Biosynthesis and recycling of nicotinamide cofactors in mycobacterium tuberculosis. An essential role for NAD in nonreplicating bacilli

Despite the presence of genes that apparently encode NAD salvage-specific enzymes in its genome, it has been previously thought that Mycobacterium tuberculosis can only synthesize NAD de novo. Transcriptional analysis of the de novo synthesis and putative salvage pathway genes revealed an up-regulation of the salvage pathway genes in vivo and in vitro under conditions of hypoxia. [14C]Nicotinamide incorporation assays in M. tuberculosis isolated directly from the lungs of infected mice or from infected macrophages revealed that incorporation of exogenous nicotinamide was very efficient in in vivo-adapted cells, in contrast to cells grown aerobically in vitro.

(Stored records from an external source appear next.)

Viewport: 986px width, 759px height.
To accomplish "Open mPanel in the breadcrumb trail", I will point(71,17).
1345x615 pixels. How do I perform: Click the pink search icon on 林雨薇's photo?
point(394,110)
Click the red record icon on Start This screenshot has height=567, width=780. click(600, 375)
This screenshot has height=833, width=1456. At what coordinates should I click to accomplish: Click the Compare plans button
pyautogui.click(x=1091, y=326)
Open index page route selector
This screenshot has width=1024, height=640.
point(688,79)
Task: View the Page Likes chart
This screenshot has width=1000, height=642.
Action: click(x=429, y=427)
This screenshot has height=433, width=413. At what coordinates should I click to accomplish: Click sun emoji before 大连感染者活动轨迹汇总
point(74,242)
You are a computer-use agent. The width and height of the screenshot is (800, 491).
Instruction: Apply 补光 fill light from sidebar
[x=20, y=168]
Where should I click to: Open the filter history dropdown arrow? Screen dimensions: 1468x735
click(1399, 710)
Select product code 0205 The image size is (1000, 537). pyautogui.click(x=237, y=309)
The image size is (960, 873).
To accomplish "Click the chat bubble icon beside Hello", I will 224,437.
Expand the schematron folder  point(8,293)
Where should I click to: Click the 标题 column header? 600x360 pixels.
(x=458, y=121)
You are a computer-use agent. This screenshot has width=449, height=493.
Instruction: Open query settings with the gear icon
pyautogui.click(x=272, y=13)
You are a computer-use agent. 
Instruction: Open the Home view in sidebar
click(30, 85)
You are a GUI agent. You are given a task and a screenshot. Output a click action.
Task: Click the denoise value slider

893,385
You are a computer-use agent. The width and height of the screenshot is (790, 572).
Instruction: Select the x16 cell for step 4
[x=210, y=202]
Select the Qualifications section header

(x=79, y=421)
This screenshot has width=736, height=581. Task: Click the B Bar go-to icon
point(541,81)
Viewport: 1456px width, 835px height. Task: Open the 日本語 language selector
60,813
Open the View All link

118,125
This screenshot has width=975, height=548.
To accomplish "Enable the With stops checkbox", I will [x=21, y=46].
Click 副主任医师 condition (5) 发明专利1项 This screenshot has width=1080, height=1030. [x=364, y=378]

Two putative nicotinic acid phosphoribosyltransferases, PncB1 (Rv1330c) and PncB2 (Rv0573c), were examined by a combination of in vitro enzymatic activity assays and allelic exchange studies. These studies revealed that both play a role in cofactor salvage. Mutants in the de novo pathway died upon removal of exogenous nicotinamide during active replication in vitro. Cell death is induced by both cofactor starvation and disruption of cellular redox homeostasis as electron transport is impaired by limiting NAD. Inhibitors of NAD synthetase, an essential enzyme common to both recycling and de novo synthesis pathways, displayed the same bactericidal effect as sudden NAD starvation of the de novo pathway mutant in both actively growing and nonreplicating M. tuberculosis. These studies demonstrate the plasticity of the organism in maintaining NAD levels and establish that the two enzymes of the universal pathway are attractive chemotherapeutic targets for active as well as latent tuberculosis.